Commercial green-fuel production based on a ‘carbon negative’ pyrolysis process that turns agricultural waste into green gas and biochar is on track to begin next year, following start-up today (Monday) of a new ‘stepping stone’ demonstrator plant in the west of Denmark.
Developed by energy pioneer Henrik Stiesdal’s outfit Stiesdal Fuel Technologies (SFT), the 2MW SkyClean facility is ten-times larger than the original pilot, brought online just seven months ago at GreenLab, a green business park in Skive in Jutland region.
“When we inaugurated the first 200kW SkyClean test facility, we described it as an important stepping stone for a ten-times larger plant,” said Stiesdal. “Similarly, the new plant at GreenLab is an important stepping stone in the preparations for our first commercial plant, which, with a power of 20MW, will be ten-times larger [still].”
The 20MW plant, he added, was expected to be operational “sometime next year”.
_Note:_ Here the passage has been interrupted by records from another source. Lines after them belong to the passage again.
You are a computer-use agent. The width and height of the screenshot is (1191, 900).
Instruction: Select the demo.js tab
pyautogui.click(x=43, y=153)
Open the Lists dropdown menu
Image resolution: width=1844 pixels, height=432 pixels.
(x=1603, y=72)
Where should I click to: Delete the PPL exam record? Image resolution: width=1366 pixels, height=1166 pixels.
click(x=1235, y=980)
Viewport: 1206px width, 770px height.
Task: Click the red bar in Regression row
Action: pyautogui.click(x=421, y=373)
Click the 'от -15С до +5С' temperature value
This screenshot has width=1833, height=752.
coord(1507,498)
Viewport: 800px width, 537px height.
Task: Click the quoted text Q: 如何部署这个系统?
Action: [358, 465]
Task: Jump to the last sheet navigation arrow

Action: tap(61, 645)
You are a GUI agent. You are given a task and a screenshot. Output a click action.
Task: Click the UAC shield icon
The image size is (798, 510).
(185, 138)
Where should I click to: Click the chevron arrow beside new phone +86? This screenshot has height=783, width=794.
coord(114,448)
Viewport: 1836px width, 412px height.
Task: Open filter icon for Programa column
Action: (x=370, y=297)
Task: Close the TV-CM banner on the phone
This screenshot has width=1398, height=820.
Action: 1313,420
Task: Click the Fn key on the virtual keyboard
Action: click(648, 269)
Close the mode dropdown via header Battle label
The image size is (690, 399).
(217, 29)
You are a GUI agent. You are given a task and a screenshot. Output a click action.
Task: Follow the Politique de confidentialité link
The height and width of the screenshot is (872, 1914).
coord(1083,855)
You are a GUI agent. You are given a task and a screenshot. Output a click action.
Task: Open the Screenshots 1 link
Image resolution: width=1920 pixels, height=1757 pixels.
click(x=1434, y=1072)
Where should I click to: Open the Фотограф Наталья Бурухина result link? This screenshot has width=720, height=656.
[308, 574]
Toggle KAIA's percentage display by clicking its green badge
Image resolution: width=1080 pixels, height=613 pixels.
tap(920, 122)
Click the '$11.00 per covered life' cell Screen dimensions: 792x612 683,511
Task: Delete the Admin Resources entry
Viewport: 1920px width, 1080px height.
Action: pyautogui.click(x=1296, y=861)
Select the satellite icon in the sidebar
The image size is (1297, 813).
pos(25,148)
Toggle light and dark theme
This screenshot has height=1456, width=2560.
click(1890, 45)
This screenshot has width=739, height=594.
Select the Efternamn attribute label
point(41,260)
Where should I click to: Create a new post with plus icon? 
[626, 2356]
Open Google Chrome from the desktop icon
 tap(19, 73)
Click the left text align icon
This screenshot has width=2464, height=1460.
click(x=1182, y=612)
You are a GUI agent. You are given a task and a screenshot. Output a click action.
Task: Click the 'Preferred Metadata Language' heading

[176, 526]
SkyClean plants are based on an oxygen-less pyrolysis technology that uses agricultural waste as feedstock and delivers both biochar and fuel which – as Recharge has previously reported – is chemically identical to the A-1 jet fuel currently used by airlines but is produced via a process that actually removes carbon from the atmosphere.
This means the more SkyClean fuel is burned, the more CO2 is removed from the air. Other green aviation fuels being developed – biofuels and synthetic “e-fuels” made from green hydrogen combined with captured CO2 – are only carbon-neutral, neither adding to nor reducing overall CO2 levels.
Experts from the Danish Technical University and Aarhus University have calculated that the agriculture industry could halve its greenhouse gas emissions using the SkyClean technology, with the 2MW nameplate plant at GreenLab aiming to offset emissions equivalent to 5,000 tons of CO2 a year.
Peder Riis Nickelsen, CEO of SFT, said: “Biochar can be used as fertiliser and soil improvement, while providing an effective and low-tech solution to the problem of capturing and storing CO2.
“We are convinced that SkyClean represents a new break for both the environment and agriculture, and we are convinced that the technology will be a win for agriculture.”
The gas produced from the new SkyClean demonstrator in Skive will initially be used for heating at neighbouring companies on GreenLab, with plans to later use it for the production of climate-neutral aviation fuel.
The inauguration was attended by Denmark’s Crown Prince Frederik and its ministers for climate, energy and utilities, Dan Jørgensen, and food, agriculture and fisheries, Rasmus Prehn.